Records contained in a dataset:
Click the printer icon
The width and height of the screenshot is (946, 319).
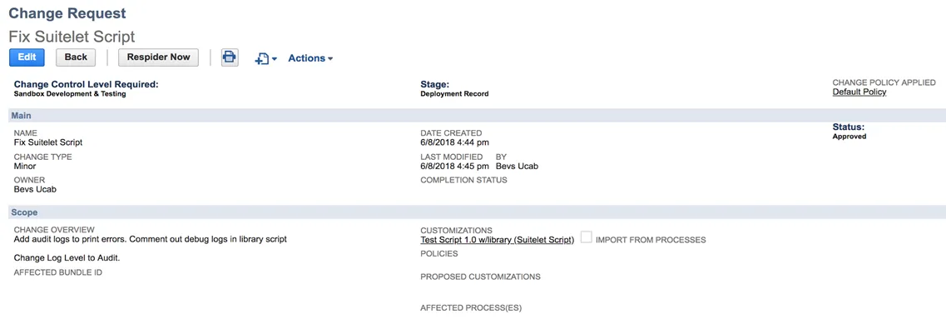(x=230, y=57)
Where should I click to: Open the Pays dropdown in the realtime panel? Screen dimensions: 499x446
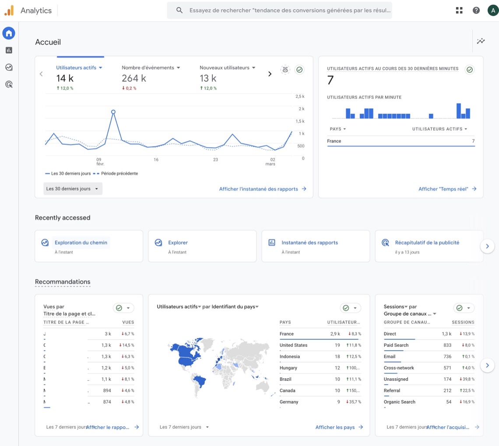pos(337,129)
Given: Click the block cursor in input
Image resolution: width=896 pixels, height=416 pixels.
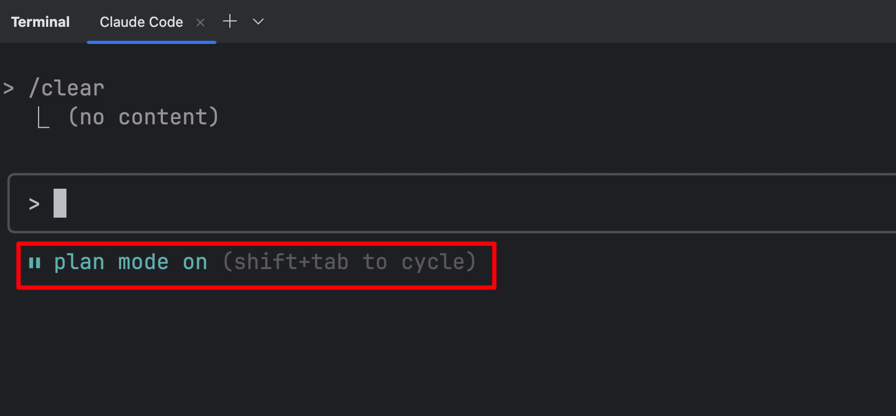Looking at the screenshot, I should [x=60, y=203].
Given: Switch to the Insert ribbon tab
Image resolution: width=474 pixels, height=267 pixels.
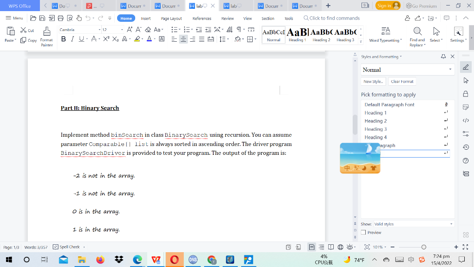Looking at the screenshot, I should tap(145, 18).
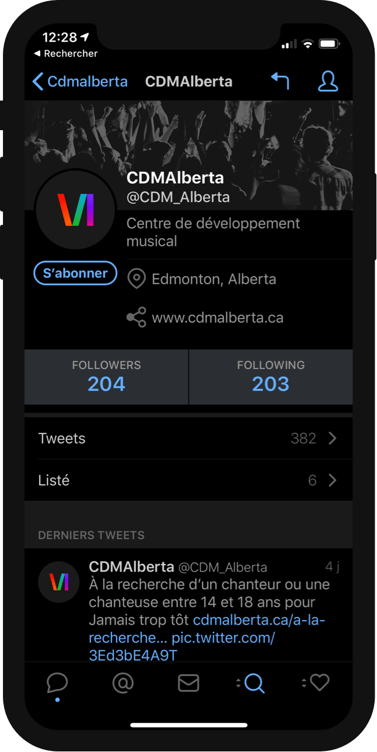The image size is (377, 752).
Task: Open the www.cdmalberta.ca website link
Action: coord(218,318)
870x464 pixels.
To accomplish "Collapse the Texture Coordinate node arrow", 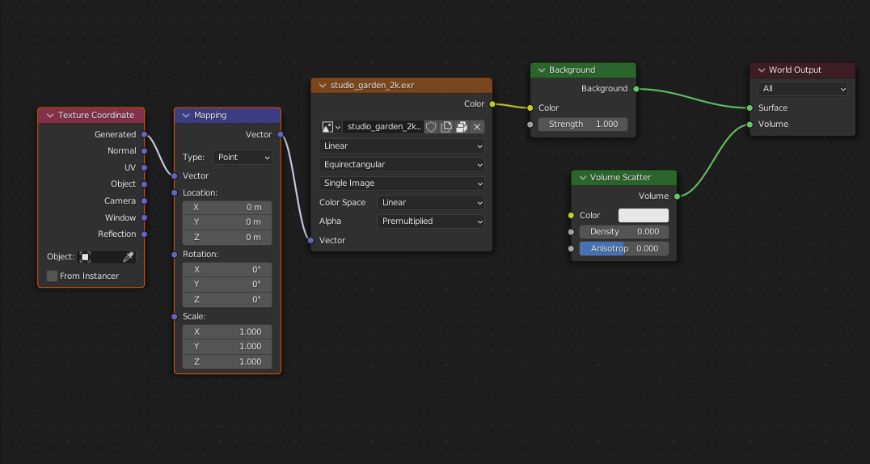I will coord(50,116).
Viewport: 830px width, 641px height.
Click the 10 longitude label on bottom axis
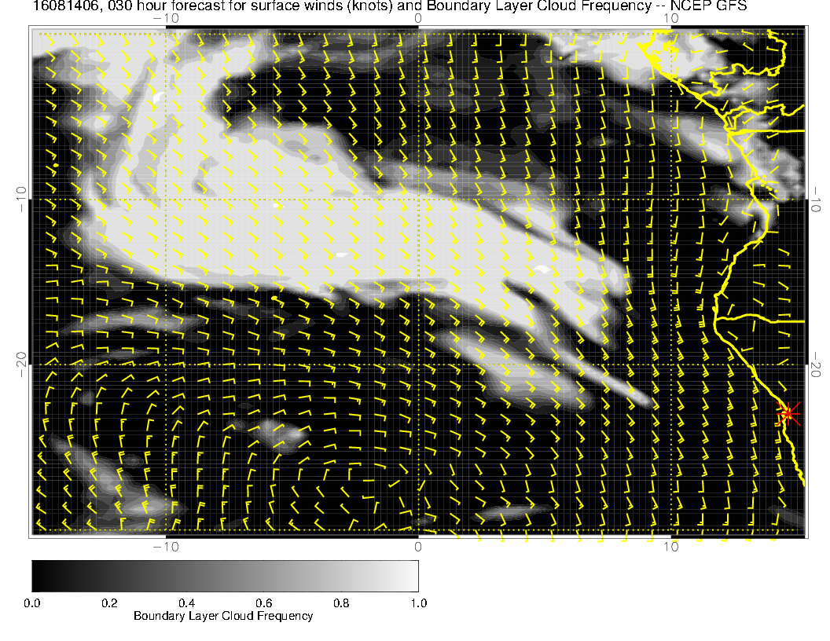(670, 547)
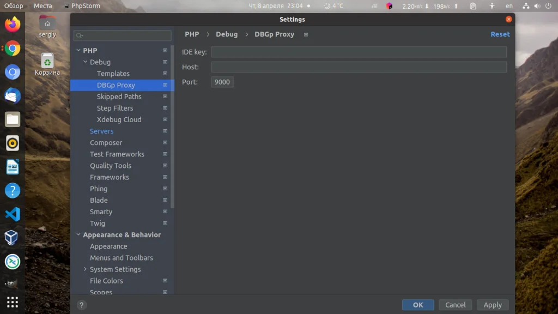Click the Reset link
This screenshot has width=558, height=314.
[x=500, y=34]
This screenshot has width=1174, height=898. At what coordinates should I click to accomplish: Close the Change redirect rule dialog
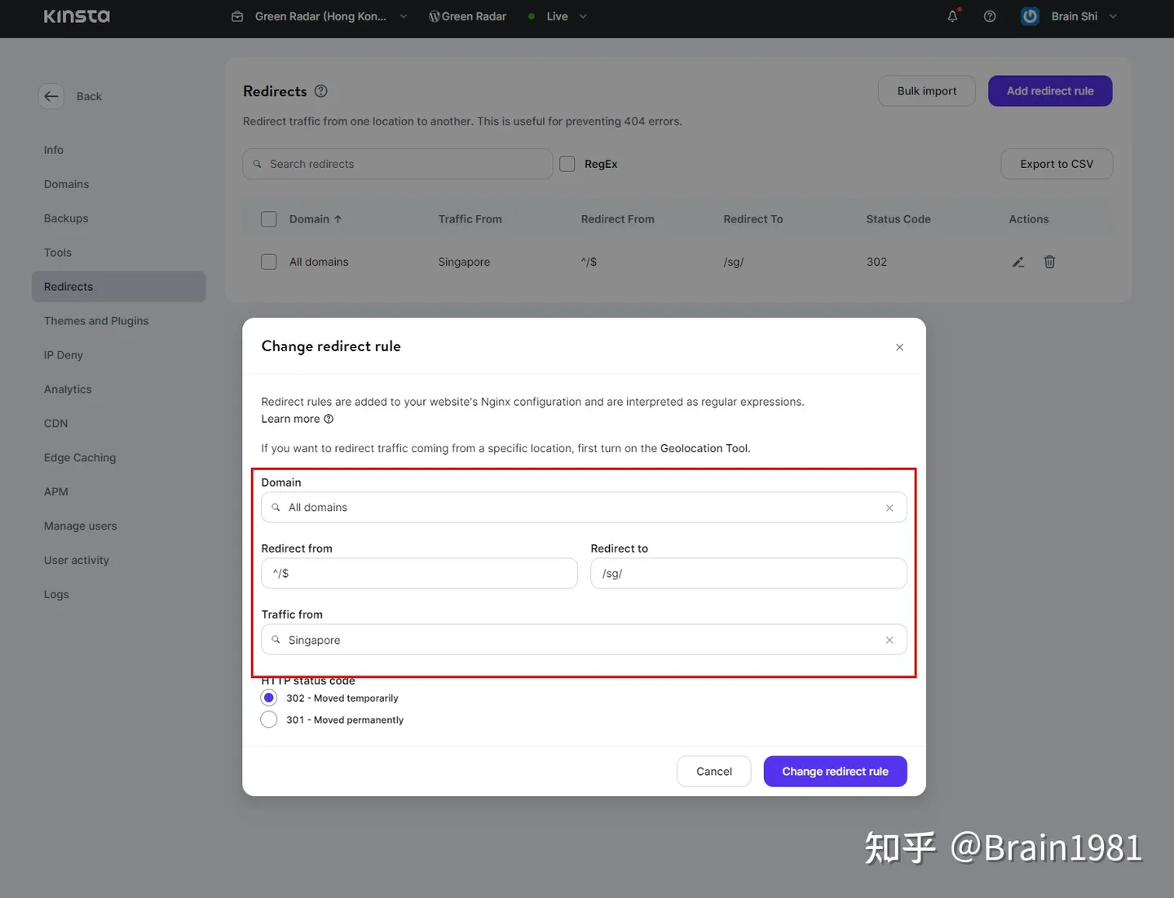(x=899, y=347)
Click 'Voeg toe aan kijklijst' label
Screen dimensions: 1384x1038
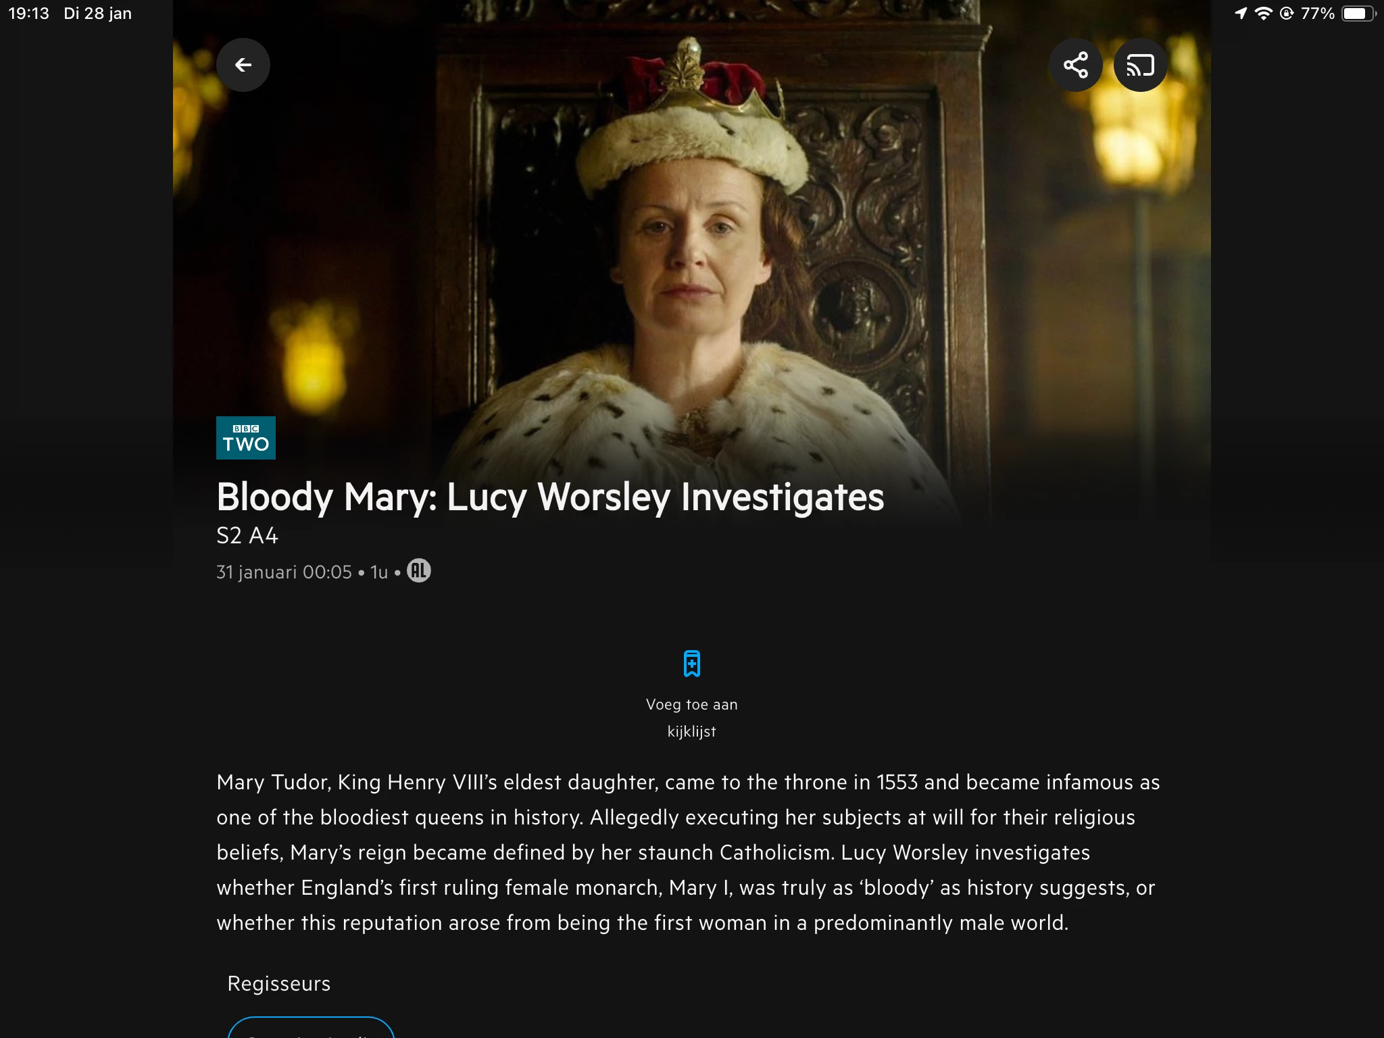pos(691,718)
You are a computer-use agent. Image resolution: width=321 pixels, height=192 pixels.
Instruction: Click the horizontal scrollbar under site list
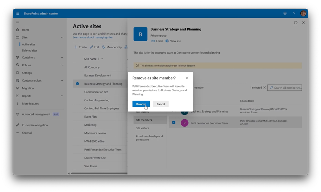click(99, 173)
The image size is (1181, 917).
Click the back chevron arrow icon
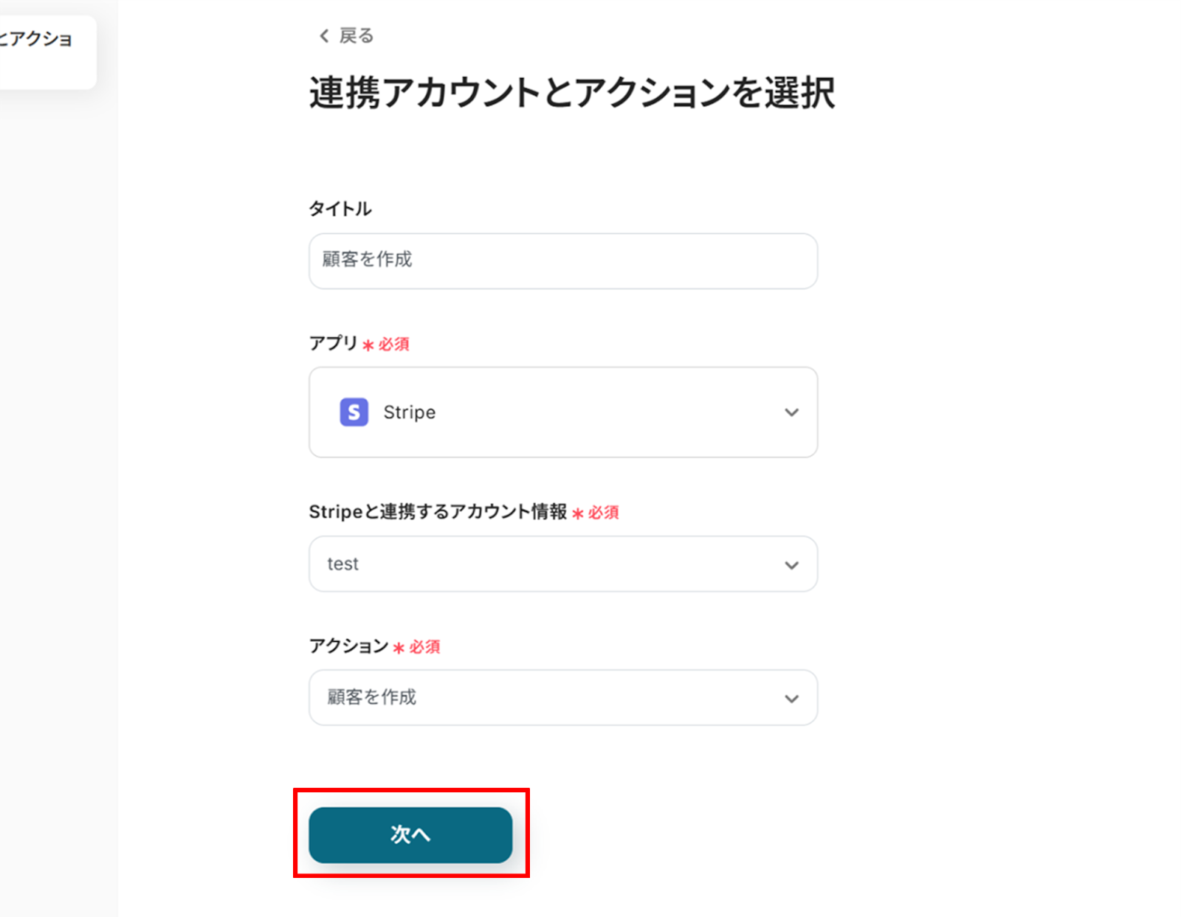pyautogui.click(x=324, y=35)
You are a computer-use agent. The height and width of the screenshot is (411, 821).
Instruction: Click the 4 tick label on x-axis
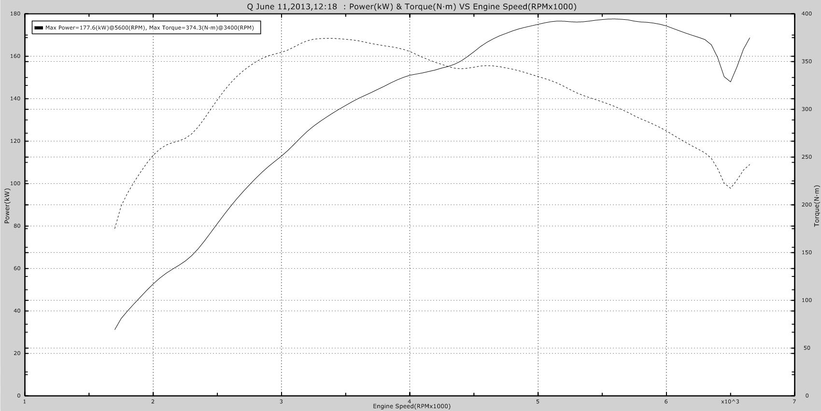click(410, 401)
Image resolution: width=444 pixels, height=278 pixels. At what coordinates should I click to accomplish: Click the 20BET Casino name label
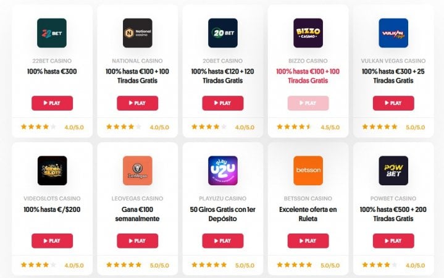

Your objective: Both the first line of the records above and the line containing "Given: Click the block cursor in input" belong in the copy; please return them and every line between, exactly, minus the pictures.

Task answer:
Click the printer icon
The width and height of the screenshot is (946, 319).
(x=230, y=57)
Where should I click to: Open the Pays dropdown in the realtime panel? Screen dimensions: 499x446
pos(337,129)
Given: Click the block cursor in input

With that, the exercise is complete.